#### [Your objective]
Restate all entries exactly. Skip the images.

#### [Data excerpts]
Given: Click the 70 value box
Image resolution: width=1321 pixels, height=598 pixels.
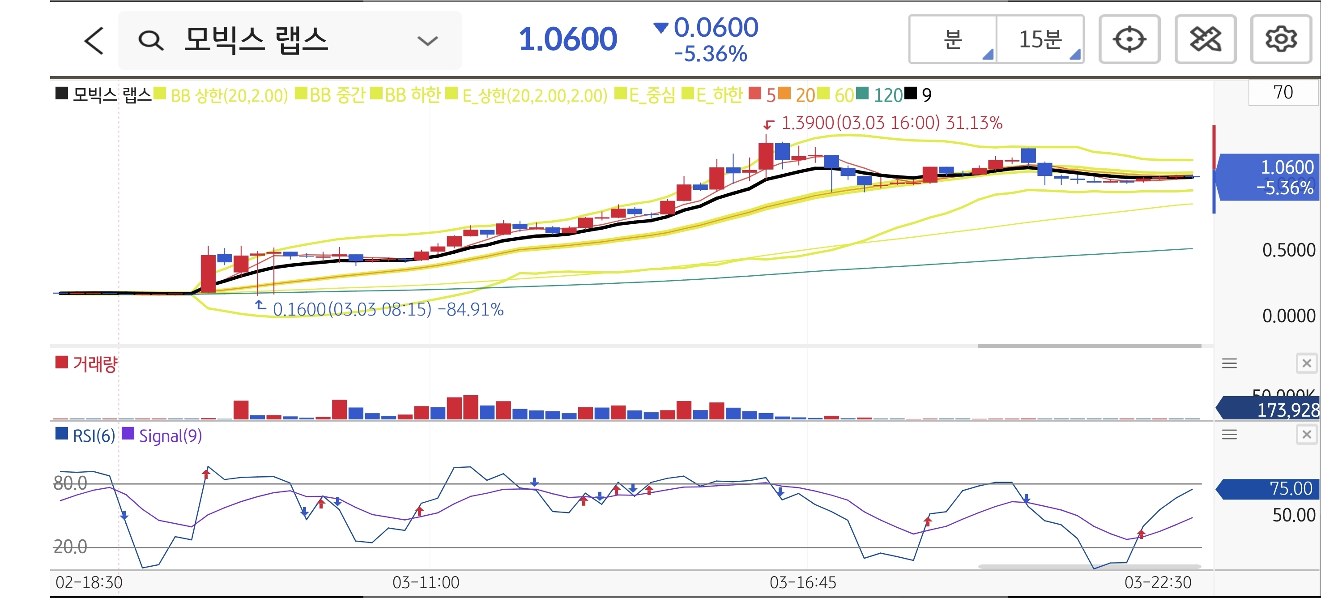Looking at the screenshot, I should click(1283, 92).
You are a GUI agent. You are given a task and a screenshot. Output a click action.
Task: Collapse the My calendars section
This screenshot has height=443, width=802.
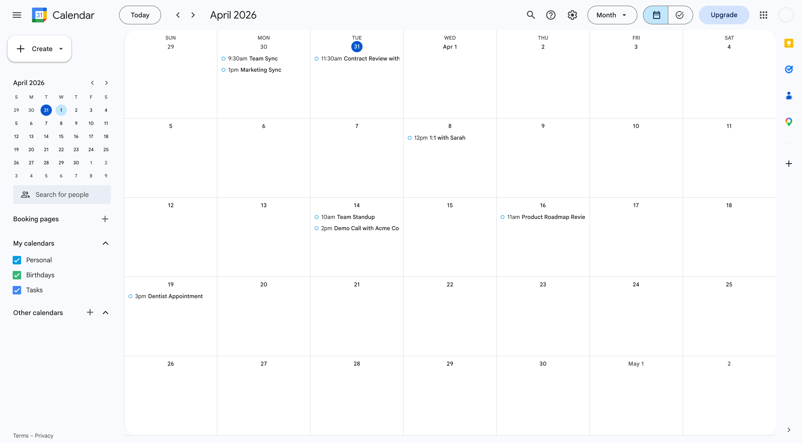pyautogui.click(x=106, y=243)
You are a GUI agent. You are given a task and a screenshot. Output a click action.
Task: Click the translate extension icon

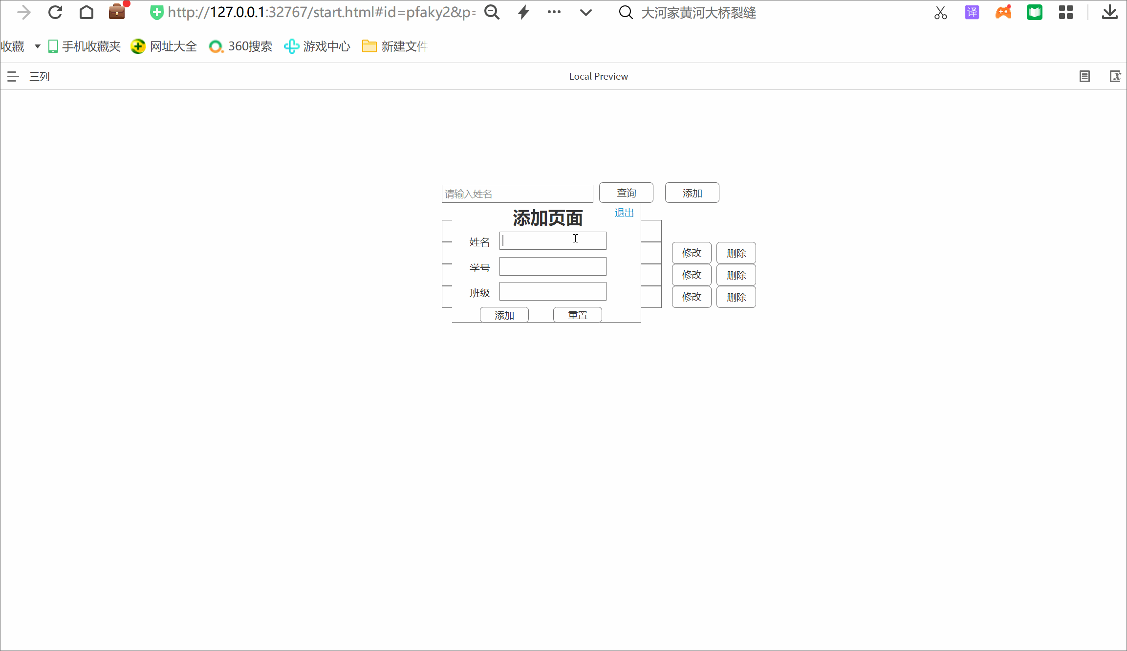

#### [Response area]
Given: Click the 70 value box
Image resolution: width=1321 pixels, height=598 pixels.
Looking at the screenshot, I should click(1283, 92).
You are a GUI agent. You are given a task and a screenshot. Output a click action.
Task: Collapse the My calendars section
This screenshot has height=443, width=802.
pyautogui.click(x=106, y=243)
You are a GUI agent. You are given a task and a screenshot. Output a click action.
Task: Click the translate extension icon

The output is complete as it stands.